Kafka Producer Retries in Spring Boot Microservice

In this tutorial, you will learn how to configure Kafka Producer retries using two distinct approaches:

  1. The first approach utilizes the spring.kafka.producer.retries and spring.kafka.producer.properties.retry.backoff.ms configuration properties to define the number of retry attempts and the delay between them.
  2. The second approach involves the spring.kafka.producer.properties.linger.ms and spring.kafka.producer.properties.request.timeout.ms properties to manage the batching time and response timeout from the Kafka broker.

Retries are crucial in distributed systems because without retries, a single failure could result in lost messages, which could, in turn, lead to data inconsistency or a poor user experience.

If you are interested in video lessons then check my video course Apache Kafka for Event-Driven Spring Boot Microservices.

Part 1: Configuring Producer Retries

In this part of the tutorial, we’re going to adjust some settings for our Kafka Producer in the application.properties file.

The first setting we’ll add is for the number of retry attempts.

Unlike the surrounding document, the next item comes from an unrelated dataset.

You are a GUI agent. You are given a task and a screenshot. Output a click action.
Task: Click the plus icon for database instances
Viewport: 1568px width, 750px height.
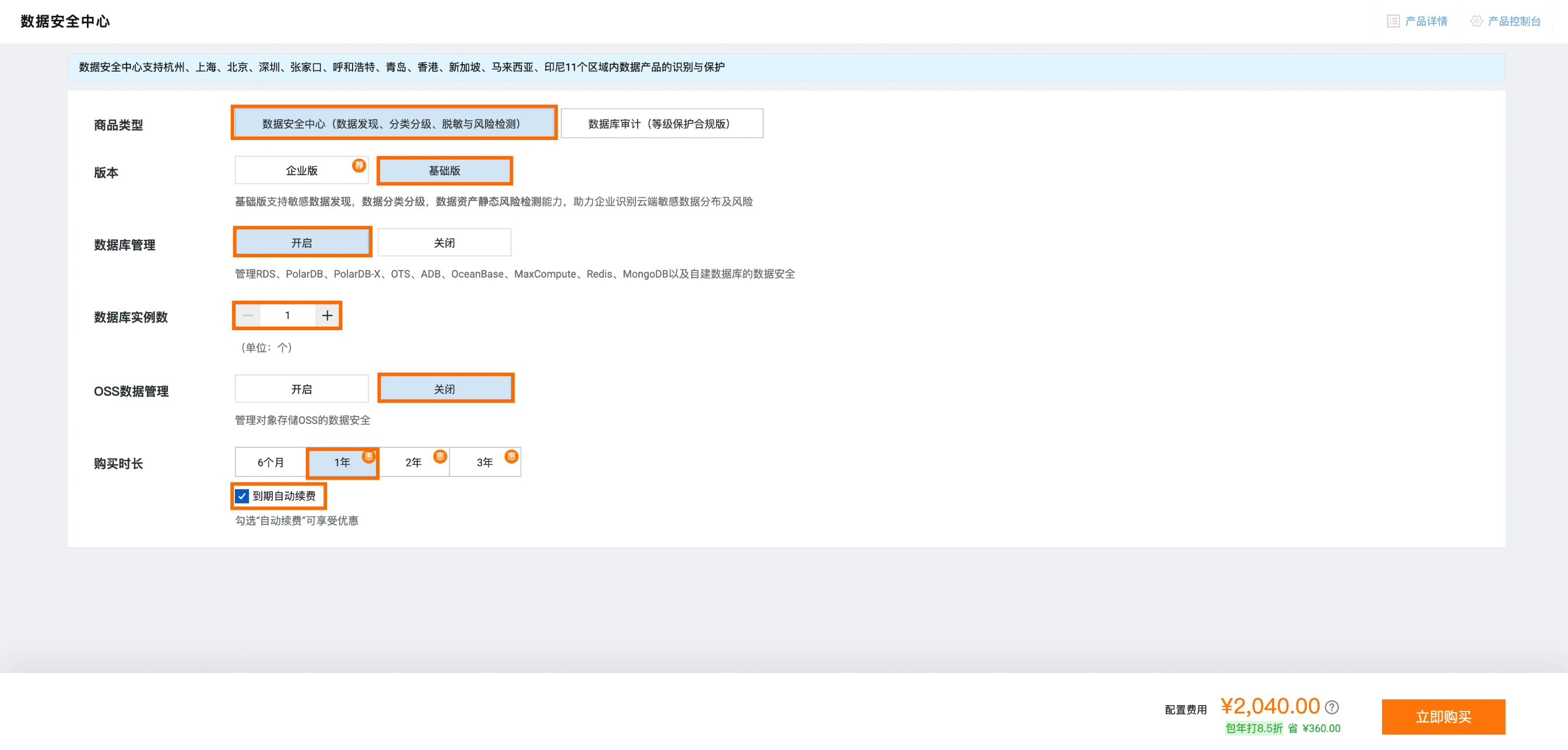coord(328,316)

By setting spring.kafka.producer.retries, you tell Kafka how many times to try sending a message if it doesn’t go through the first time.

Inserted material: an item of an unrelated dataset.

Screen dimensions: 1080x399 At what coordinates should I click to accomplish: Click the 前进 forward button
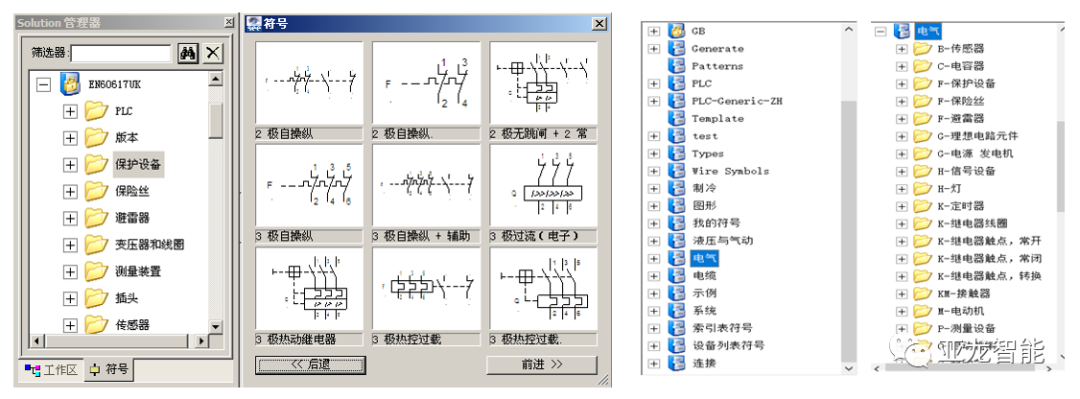(x=541, y=365)
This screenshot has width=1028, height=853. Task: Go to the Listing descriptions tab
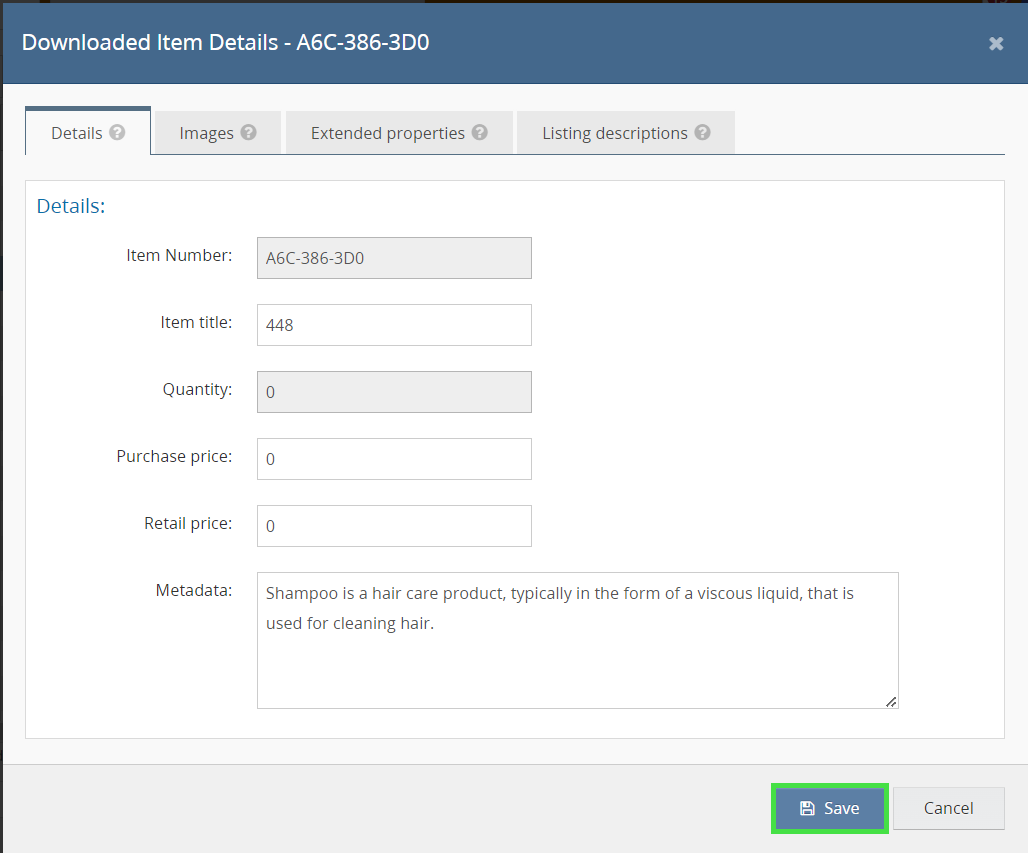(614, 133)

spring.kafka.producer.retries=10

If you don’t set this property, Kafka uses a default that is very high (2,147,483,647), which is effectively infinite retries. But for our learning, we’ll set it to a smaller number like 10 to see how it operates. This means if the first attempt to send a message fails, Kafka will try ten more times.

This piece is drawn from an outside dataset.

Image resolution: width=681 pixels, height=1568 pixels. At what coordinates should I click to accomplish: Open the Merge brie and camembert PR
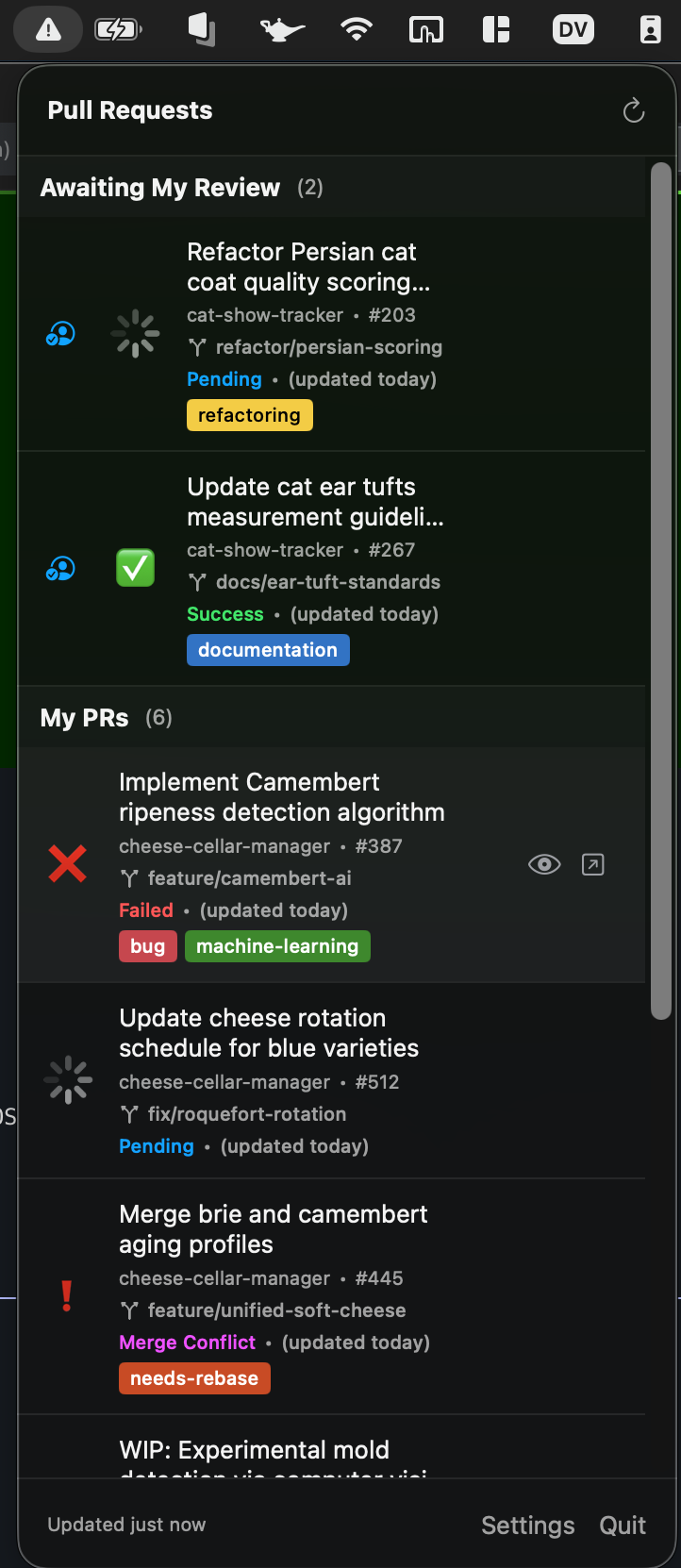click(x=274, y=1228)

The timing between these retries is managed by another setting: spring.kafka.producer.properties.retry.backoff.ms. This decides how long Kafka waits before it tries to send a message again.

spring.kafka.producer.properties.retry.backoff.ms=1000

By setting this to 1000 milliseconds, or one second, you’re making the producer wait for a second before it retries after a failure. So, if you have the retries set to 10 and the backoff to 1000 milliseconds, Kafka will spend up to about 10 seconds on retrying, unless the message gets sent successfully before that.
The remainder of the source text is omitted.